### Task item
Set down each line from the line holding "You are a computer-use agent." to the last line of the entries below, exactly, with both ends included and without pictures.

-------- Supplied records

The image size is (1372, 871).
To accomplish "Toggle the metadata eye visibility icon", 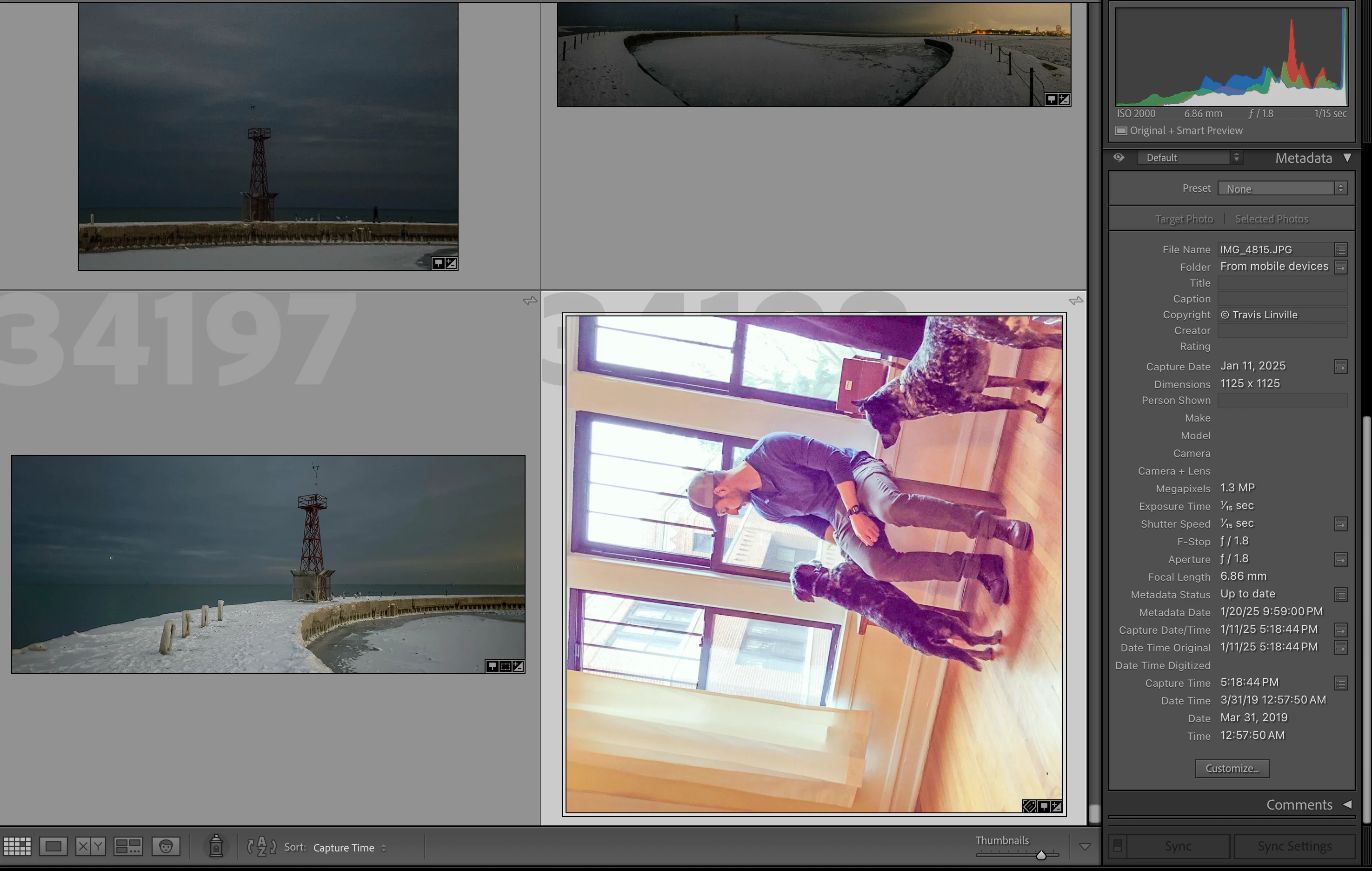I will [x=1119, y=157].
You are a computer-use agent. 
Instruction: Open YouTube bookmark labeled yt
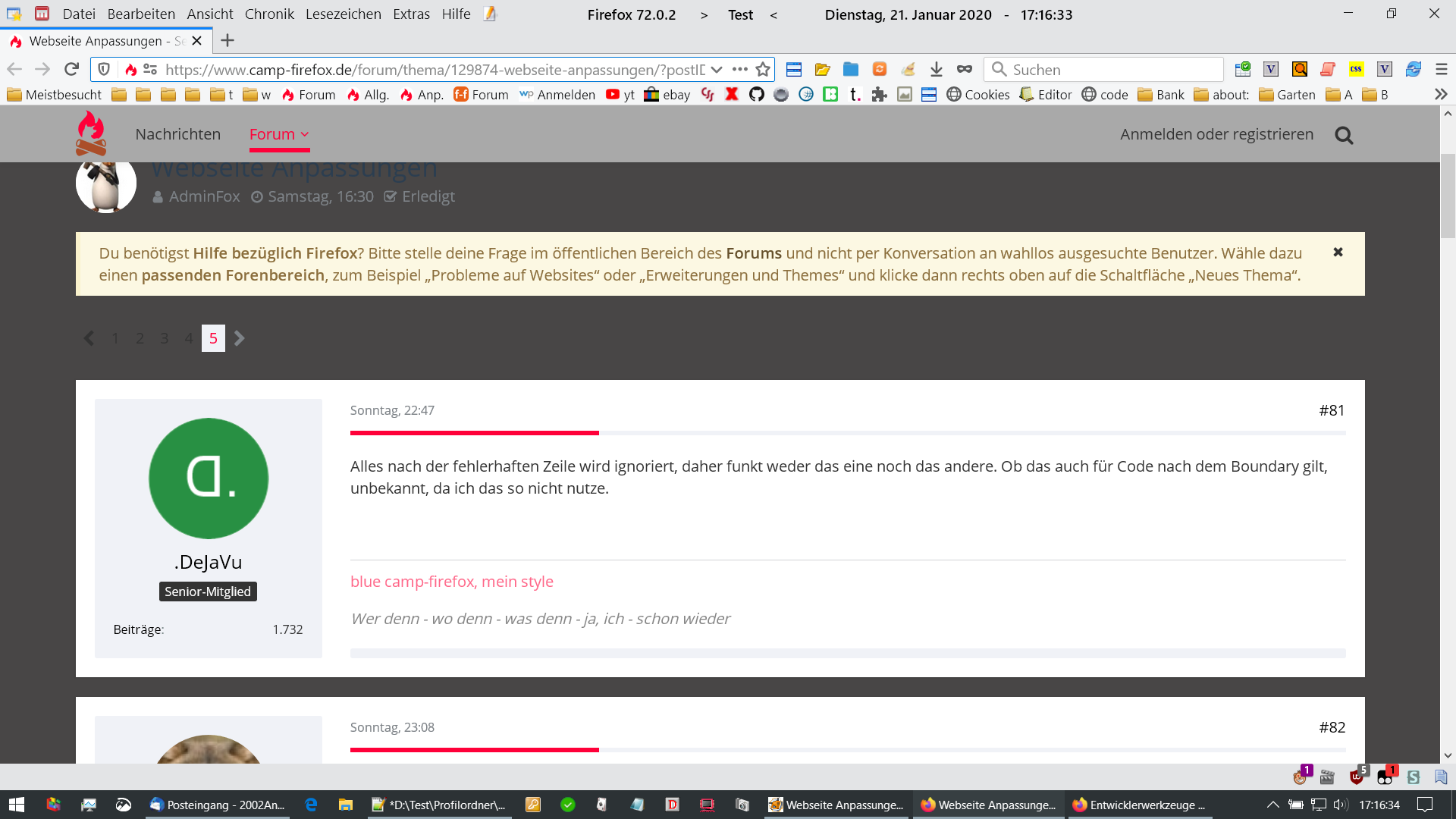620,94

----------------

### Finished exercise
You are a computer-use agent. 
Instruction: Open YouTube bookmark labeled yt
620,94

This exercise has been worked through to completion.